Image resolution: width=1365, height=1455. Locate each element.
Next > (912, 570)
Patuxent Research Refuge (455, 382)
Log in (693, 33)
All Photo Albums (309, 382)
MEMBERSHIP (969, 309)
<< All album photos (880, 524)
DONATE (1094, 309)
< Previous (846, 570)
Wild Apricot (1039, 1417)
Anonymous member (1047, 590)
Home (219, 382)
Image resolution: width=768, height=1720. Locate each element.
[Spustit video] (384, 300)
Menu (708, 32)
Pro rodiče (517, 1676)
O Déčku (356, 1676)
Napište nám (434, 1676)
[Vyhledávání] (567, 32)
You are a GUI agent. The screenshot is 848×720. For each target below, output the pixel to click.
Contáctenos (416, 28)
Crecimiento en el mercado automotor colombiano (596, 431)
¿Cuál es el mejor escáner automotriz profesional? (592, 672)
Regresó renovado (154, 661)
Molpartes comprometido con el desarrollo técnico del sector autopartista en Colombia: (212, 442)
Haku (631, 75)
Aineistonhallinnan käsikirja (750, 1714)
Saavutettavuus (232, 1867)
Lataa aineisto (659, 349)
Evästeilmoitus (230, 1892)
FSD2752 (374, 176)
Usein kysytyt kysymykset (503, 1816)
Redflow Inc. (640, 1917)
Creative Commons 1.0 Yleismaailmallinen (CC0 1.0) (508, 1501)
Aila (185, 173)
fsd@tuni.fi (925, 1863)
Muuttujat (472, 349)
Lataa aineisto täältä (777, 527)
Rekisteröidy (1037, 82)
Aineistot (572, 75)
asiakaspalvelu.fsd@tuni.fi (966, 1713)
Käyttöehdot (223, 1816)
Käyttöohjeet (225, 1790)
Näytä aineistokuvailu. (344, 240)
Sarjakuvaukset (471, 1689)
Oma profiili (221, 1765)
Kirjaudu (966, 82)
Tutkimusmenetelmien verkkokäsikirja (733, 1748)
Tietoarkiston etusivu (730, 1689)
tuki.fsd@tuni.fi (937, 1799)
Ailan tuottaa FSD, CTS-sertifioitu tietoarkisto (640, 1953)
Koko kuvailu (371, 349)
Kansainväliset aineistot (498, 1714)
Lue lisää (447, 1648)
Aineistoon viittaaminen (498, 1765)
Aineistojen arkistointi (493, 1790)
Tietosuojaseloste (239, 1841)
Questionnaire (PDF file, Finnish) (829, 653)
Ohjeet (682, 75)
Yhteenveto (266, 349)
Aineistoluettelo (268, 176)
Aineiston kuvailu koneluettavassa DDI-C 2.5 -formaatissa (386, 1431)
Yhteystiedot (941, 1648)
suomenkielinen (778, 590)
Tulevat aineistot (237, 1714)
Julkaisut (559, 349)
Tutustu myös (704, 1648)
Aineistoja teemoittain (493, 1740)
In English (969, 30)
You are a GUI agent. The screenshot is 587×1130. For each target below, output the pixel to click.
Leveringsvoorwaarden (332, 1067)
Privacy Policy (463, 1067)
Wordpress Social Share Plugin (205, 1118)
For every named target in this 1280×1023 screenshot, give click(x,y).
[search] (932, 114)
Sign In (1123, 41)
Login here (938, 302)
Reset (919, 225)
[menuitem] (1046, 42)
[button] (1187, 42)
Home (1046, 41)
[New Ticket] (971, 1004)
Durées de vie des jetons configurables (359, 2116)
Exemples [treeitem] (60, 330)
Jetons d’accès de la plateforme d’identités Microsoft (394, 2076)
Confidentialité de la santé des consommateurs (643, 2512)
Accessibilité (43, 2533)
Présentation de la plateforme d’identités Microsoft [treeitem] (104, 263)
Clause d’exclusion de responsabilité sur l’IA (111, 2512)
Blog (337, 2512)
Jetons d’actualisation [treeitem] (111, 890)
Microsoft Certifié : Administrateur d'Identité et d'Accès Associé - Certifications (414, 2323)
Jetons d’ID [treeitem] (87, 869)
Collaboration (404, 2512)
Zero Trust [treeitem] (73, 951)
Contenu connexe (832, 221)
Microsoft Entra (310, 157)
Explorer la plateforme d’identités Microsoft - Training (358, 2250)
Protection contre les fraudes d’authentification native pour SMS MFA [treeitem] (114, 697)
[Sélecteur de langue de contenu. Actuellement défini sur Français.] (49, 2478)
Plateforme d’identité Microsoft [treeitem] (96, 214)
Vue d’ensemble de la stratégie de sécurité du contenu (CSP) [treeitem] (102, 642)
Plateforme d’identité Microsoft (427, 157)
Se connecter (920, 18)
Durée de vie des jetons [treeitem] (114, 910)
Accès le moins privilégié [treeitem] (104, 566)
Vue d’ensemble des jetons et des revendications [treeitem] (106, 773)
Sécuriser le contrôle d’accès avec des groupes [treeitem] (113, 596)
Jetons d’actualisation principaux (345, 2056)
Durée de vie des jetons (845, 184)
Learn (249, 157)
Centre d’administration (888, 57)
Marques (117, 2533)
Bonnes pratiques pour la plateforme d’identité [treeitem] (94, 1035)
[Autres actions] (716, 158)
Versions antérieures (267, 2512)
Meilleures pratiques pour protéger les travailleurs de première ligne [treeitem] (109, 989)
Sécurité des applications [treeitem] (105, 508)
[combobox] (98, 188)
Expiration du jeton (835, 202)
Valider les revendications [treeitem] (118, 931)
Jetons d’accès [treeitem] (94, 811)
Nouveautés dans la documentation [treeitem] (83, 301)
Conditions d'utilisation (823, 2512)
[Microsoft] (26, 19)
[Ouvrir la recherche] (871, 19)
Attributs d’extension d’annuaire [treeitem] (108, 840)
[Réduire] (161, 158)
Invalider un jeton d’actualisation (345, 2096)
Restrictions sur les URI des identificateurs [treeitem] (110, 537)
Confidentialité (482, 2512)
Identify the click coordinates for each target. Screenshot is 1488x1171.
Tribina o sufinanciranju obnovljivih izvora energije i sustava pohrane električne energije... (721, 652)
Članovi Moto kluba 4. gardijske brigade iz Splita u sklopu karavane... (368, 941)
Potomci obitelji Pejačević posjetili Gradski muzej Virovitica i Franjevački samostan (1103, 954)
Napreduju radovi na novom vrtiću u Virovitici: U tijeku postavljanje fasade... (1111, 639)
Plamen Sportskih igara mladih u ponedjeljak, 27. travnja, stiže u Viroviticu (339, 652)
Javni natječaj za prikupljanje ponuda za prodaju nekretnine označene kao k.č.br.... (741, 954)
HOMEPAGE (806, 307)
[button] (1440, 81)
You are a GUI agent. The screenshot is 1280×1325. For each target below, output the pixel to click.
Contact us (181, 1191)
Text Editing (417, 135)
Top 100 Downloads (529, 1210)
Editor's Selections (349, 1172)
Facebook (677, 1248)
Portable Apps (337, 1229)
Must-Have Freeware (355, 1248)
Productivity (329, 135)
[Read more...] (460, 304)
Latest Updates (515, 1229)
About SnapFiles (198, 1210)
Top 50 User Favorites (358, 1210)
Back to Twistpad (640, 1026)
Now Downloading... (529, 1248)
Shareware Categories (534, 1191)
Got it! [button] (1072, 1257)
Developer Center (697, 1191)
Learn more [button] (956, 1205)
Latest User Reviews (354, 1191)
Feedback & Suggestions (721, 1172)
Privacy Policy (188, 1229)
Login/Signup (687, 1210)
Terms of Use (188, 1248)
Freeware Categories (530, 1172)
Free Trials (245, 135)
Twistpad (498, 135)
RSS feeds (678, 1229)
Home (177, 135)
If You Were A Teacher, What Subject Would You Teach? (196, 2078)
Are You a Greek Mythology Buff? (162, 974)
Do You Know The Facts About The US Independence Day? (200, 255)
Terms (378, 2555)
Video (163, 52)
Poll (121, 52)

--- What the task requires ---
Format every row above as a numbered list, skipping any blank lines.

--- The completed task ---
1. Image resolution: width=1365, height=1455. Locate each element.
2. Next > (912, 570)
3. Patuxent Research Refuge (455, 382)
4. Log in (693, 33)
5. All Photo Albums (309, 382)
6. MEMBERSHIP (969, 309)
7. << All album photos (880, 524)
8. DONATE (1094, 309)
9. < Previous (846, 570)
10. Wild Apricot (1039, 1417)
11. Anonymous member (1047, 590)
12. Home (219, 382)
13. Image resolution: width=768, height=1720. Locate each element.
14. [Spustit video] (384, 300)
15. Menu (708, 32)
16. Pro rodiče (517, 1676)
17. O Déčku (356, 1676)
18. Napište nám (434, 1676)
19. [Vyhledávání] (567, 32)
20. You are a GUI agent. The screenshot is 848×720. For each target below, output the pixel to click.
21. Contáctenos (416, 28)
22. Crecimiento en el mercado automotor colombiano (596, 431)
23. ¿Cuál es el mejor escáner automotriz profesional? (592, 672)
24. Regresó renovado (154, 661)
25. Molpartes comprometido con el desarrollo técnico del sector autopartista en Colombia: (212, 442)
26. Haku (631, 75)
27. Aineistonhallinnan käsikirja (750, 1714)
28. Saavutettavuus (232, 1867)
29. Lataa aineisto (659, 349)
30. Evästeilmoitus (230, 1892)
31. FSD2752 (374, 176)
32. Usein kysytyt kysymykset (503, 1816)
33. Redflow Inc. (640, 1917)
34. Creative Commons 1.0 Yleismaailmallinen (CC0 1.0) (508, 1501)
35. Aila (185, 173)
36. fsd@tuni.fi (925, 1863)
37. Muuttujat (472, 349)
38. Lataa aineisto täältä (777, 527)
39. Rekisteröidy (1037, 82)
40. Aineistot (572, 75)
41. asiakaspalvelu.fsd@tuni.fi (966, 1713)
42. Käyttöehdot (223, 1816)
43. Käyttöohjeet (225, 1790)
44. Näytä aineistokuvailu. (344, 240)
45. Sarjakuvaukset (471, 1689)
46. Oma profiili (221, 1765)
47. Kirjaudu (966, 82)
48. Tutkimusmenetelmien verkkokäsikirja (733, 1748)
49. Tietoarkiston etusivu (730, 1689)
50. tuki.fsd@tuni.fi (937, 1799)
51. Ailan tuottaa FSD, CTS-sertifioitu tietoarkisto (640, 1953)
52. Koko kuvailu (371, 349)
53. Kansainväliset aineistot (498, 1714)
54. Lue lisää (447, 1648)
55. Aineistoon viittaaminen (498, 1765)
56. Aineistojen arkistointi (493, 1790)
57. Tietosuojaseloste (239, 1841)
58. Questionnaire (PDF file, Finnish) (829, 653)
59. Ohjeet (682, 75)
60. Yhteenveto (266, 349)
61. Aineistoluettelo (268, 176)
62. Aineiston kuvailu koneluettavassa DDI-C 2.5 -formaatissa (386, 1431)
63. Yhteystiedot (941, 1648)
64. suomenkielinen (778, 590)
65. Tulevat aineistot (237, 1714)
66. Julkaisut (559, 349)
67. Tutustu myös (704, 1648)
68. Aineistoja teemoittain (493, 1740)
69. In English (969, 30)
70. You are a GUI agent. The screenshot is 587×1130. For each target below, output the pixel to click.
71. Leveringsvoorwaarden (332, 1067)
72. Privacy Policy (463, 1067)
73. Wordpress Social Share Plugin (205, 1118)
74. For every named target in this 1280×1023 screenshot, give click(x,y).
75. [search] (932, 114)
76. Sign In (1123, 41)
77. Login here (938, 302)
78. Reset (919, 225)
79. [menuitem] (1046, 42)
80. [button] (1187, 42)
81. Home (1046, 41)
82. [New Ticket] (971, 1004)
83. Durées de vie des jetons configurables (359, 2116)
84. Exemples [treeitem] (60, 330)
85. Jetons d’accès de la plateforme d’identités Microsoft (394, 2076)
86. Confidentialité de la santé des consommateurs (643, 2512)
87. Accessibilité (43, 2533)
88. Présentation de la plateforme d’identités Microsoft [treeitem] (104, 263)
89. Clause d’exclusion de responsabilité sur l’IA (111, 2512)
90. Blog (337, 2512)
91. Jetons d’actualisation [treeitem] (111, 890)
92. Microsoft Certifié : Administrateur d'Identité et d'Accès Associé - Certifications (414, 2323)
93. Jetons d’ID [treeitem] (87, 869)
94. Collaboration (404, 2512)
95. Zero Trust [treeitem] (73, 951)
96. Contenu connexe (832, 221)
97. Microsoft Entra (310, 157)
98. Explorer la plateforme d’identités Microsoft - Training (358, 2250)
99. Protection contre les fraudes d’authentification native pour SMS MFA [treeitem] (114, 697)
100. [Sélecteur de langue de contenu. Actuellement défini sur Français.] (49, 2478)
101. Plateforme d’identité Microsoft [treeitem] (96, 214)
102. Vue d’ensemble de la stratégie de sécurité du contenu (CSP) [treeitem] (102, 642)
103. Plateforme d’identité Microsoft (427, 157)
104. Se connecter (920, 18)
105. Durée de vie des jetons [treeitem] (114, 910)
106. Accès le moins privilégié [treeitem] (104, 566)
107. Vue d’ensemble des jetons et des revendications [treeitem] (106, 773)
108. Sécuriser le contrôle d’accès avec des groupes [treeitem] (113, 596)
109. Jetons d’actualisation principaux (345, 2056)
110. Durée de vie des jetons (845, 184)
111. Learn (249, 157)
112. Centre d’administration (888, 57)
113. Marques (117, 2533)
114. Bonnes pratiques pour la plateforme d’identité [treeitem] (94, 1035)
115. [Autres actions] (716, 158)
116. Versions antérieures (267, 2512)
117. Meilleures pratiques pour protéger les travailleurs de première ligne [treeitem] (109, 989)
118. Sécurité des applications [treeitem] (105, 508)
119. [combobox] (98, 188)
120. Expiration du jeton (835, 202)
121. Valider les revendications [treeitem] (118, 931)
122. Jetons d’accès [treeitem] (94, 811)
123. Nouveautés dans la documentation [treeitem] (83, 301)
124. Conditions d'utilisation (823, 2512)
125. [Microsoft] (26, 19)
126. [Ouvrir la recherche] (871, 19)
127. Attributs d’extension d’annuaire [treeitem] (108, 840)
128. [Réduire] (161, 158)
129. Invalider un jeton d’actualisation (345, 2096)
130. Restrictions sur les URI des identificateurs [treeitem] (110, 537)
131. Confidentialité (482, 2512)
132. Identify the click coordinates for each target. Screenshot is 1488x1171.
133. Tribina o sufinanciranju obnovljivih izvora energije i sustava pohrane električne energije... (721, 652)
134. Članovi Moto kluba 4. gardijske brigade iz Splita u sklopu karavane... (368, 941)
135. Potomci obitelji Pejačević posjetili Gradski muzej Virovitica i Franjevački samostan (1103, 954)
136. Napreduju radovi na novom vrtiću u Virovitici: U tijeku postavljanje fasade... (1111, 639)
137. Plamen Sportskih igara mladih u ponedjeljak, 27. travnja, stiže u Viroviticu (339, 652)
138. Javni natječaj za prikupljanje ponuda za prodaju nekretnine označene kao k.č.br.... (741, 954)
139. HOMEPAGE (806, 307)
140. [button] (1440, 81)
141. You are a GUI agent. The screenshot is 1280×1325. For each target below, output the pixel to click.
142. Contact us (181, 1191)
143. Text Editing (417, 135)
144. Top 100 Downloads (529, 1210)
145. Editor's Selections (349, 1172)
146. Facebook (677, 1248)
147. Portable Apps (337, 1229)
148. Must-Have Freeware (355, 1248)
149. Productivity (329, 135)
150. [Read more...] (460, 304)
151. Latest Updates (515, 1229)
152. About SnapFiles (198, 1210)
153. Top 50 User Favorites (358, 1210)
154. Back to Twistpad (640, 1026)
155. Now Downloading... (529, 1248)
156. Shareware Categories (534, 1191)
157. Got it! [button] (1072, 1257)
158. Developer Center (697, 1191)
159. Learn more [button] (956, 1205)
160. Latest User Reviews (354, 1191)
161. Feedback & Suggestions (721, 1172)
162. Privacy Policy (188, 1229)
163. Login/Signup (687, 1210)
164. Terms of Use (188, 1248)
165. Freeware Categories (530, 1172)
166. Free Trials (245, 135)
167. Twistpad (498, 135)
168. RSS feeds (678, 1229)
169. Home (177, 135)
170. If You Were A Teacher, What Subject Would You Teach? (196, 2078)
171. Are You a Greek Mythology Buff? (162, 974)
172. Do You Know The Facts About The US Independence Day? (200, 255)
173. Terms (378, 2555)
174. Video (163, 52)
175. Poll (121, 52)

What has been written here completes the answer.